Please put every line of the records below into a Markdown table with the columns Row and Line, numbering each row and skipping blank lines.

(Data items)
— Begin —
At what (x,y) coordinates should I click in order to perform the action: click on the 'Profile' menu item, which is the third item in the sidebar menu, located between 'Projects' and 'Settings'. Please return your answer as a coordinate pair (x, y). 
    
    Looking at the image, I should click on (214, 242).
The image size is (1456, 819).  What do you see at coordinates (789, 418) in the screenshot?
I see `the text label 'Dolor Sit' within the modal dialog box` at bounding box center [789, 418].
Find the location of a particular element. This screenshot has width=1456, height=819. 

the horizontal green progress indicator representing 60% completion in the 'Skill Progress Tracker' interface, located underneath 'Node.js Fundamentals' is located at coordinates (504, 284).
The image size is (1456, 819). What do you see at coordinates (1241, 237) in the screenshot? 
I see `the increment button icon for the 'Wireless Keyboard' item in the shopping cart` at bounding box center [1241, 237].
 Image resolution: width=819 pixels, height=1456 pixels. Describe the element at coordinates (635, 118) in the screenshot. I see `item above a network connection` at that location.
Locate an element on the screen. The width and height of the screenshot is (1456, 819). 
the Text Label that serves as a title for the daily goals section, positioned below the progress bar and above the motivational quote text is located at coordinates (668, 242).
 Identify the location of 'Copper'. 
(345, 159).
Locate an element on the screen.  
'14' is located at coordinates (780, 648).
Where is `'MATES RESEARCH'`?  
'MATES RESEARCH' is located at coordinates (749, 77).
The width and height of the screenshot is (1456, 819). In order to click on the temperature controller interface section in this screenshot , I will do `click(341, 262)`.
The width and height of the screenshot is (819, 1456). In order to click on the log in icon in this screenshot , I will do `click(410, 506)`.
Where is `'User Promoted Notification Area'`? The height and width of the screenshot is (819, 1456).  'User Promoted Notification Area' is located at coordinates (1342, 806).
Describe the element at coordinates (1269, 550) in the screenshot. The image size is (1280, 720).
— End —
:: Answer to the problem ::
| Row | Line |
|---|---|
| 1 | At what (x,y) coordinates should I click in order to perform the action: click on the 'Profile' menu item, which is the third item in the sidebar menu, located between 'Projects' and 'Settings'. Please return your answer as a coordinate pair (x, y).  |
| 2 |     Looking at the image, I should click on (214, 242). |
| 3 | The image size is (1456, 819).  What do you see at coordinates (789, 418) in the screenshot? |
| 4 | I see `the text label 'Dolor Sit' within the modal dialog box` at bounding box center [789, 418]. |
| 5 | Find the location of a particular element. This screenshot has width=1456, height=819.  |
| 6 | the horizontal green progress indicator representing 60% completion in the 'Skill Progress Tracker' interface, located underneath 'Node.js Fundamentals' is located at coordinates (504, 284). |
| 7 | The image size is (1456, 819). What do you see at coordinates (1241, 237) in the screenshot?  |
| 8 | I see `the increment button icon for the 'Wireless Keyboard' item in the shopping cart` at bounding box center [1241, 237]. |
| 9 |  Image resolution: width=819 pixels, height=1456 pixels. Describe the element at coordinates (635, 118) in the screenshot. I see `item above a network connection` at that location. |
| 10 | Locate an element on the screen. The width and height of the screenshot is (1456, 819).  |
| 11 | the Text Label that serves as a title for the daily goals section, positioned below the progress bar and above the motivational quote text is located at coordinates (668, 242). |
| 12 |  Identify the location of 'Copper'.  |
| 13 | (345, 159). |
| 14 | Locate an element on the screen.   |
| 15 | '14' is located at coordinates (780, 648). |
| 16 | Where is `'MATES RESEARCH'`?   |
| 17 | 'MATES RESEARCH' is located at coordinates (749, 77). |
| 18 | The width and height of the screenshot is (1456, 819). In order to click on the temperature controller interface section in this screenshot , I will do `click(341, 262)`. |
| 19 | The width and height of the screenshot is (819, 1456). In order to click on the log in icon in this screenshot , I will do `click(410, 506)`. |
| 20 | Where is `'User Promoted Notification Area'`? The height and width of the screenshot is (819, 1456).  'User Promoted Notification Area' is located at coordinates (1342, 806). |
| 21 | Describe the element at coordinates (1269, 550) in the screenshot. The image size is (1280, 720). |